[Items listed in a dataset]

■ ■ ■

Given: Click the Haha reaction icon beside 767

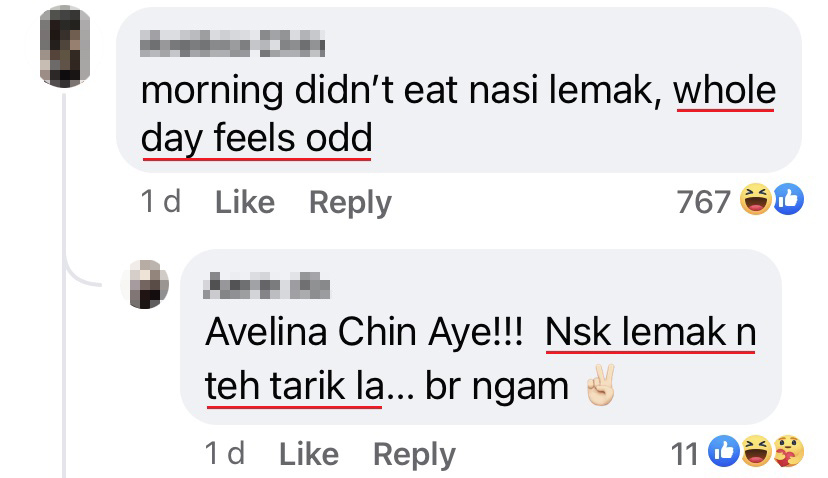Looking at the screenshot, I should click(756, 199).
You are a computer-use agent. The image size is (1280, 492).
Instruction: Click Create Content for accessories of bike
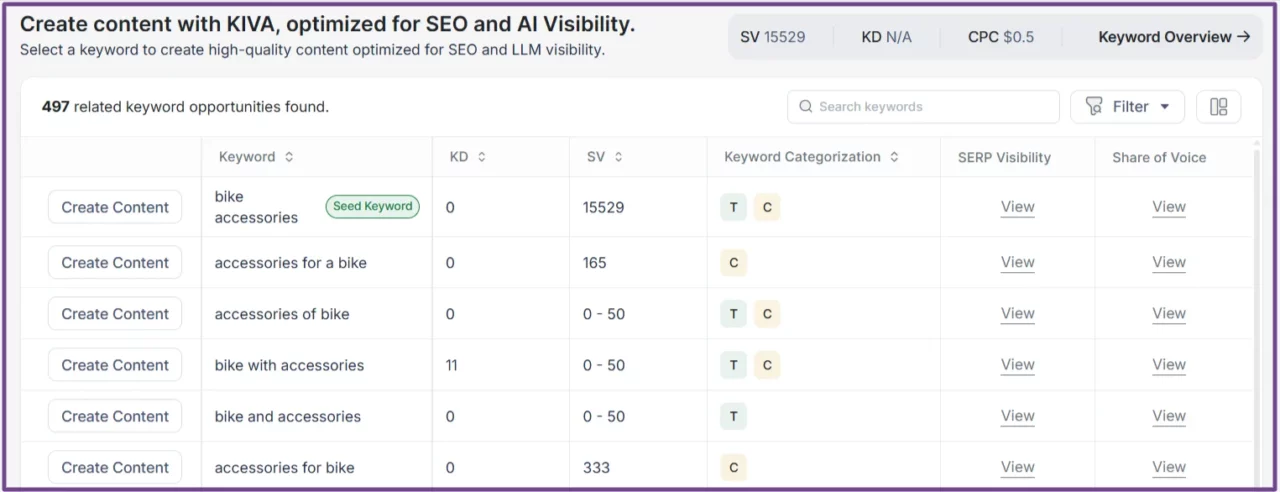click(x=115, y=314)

■ ■ ■

_TASK DETAILS:_ Without including any picture, print all of the entries above exactly.

_RESULT OF THIS EXERCISE:_
Given: Click the Haha reaction icon beside 767

Looking at the screenshot, I should click(756, 199).
You are a computer-use agent. The image size is (1280, 492).
Instruction: Click Create Content for accessories of bike
click(x=115, y=314)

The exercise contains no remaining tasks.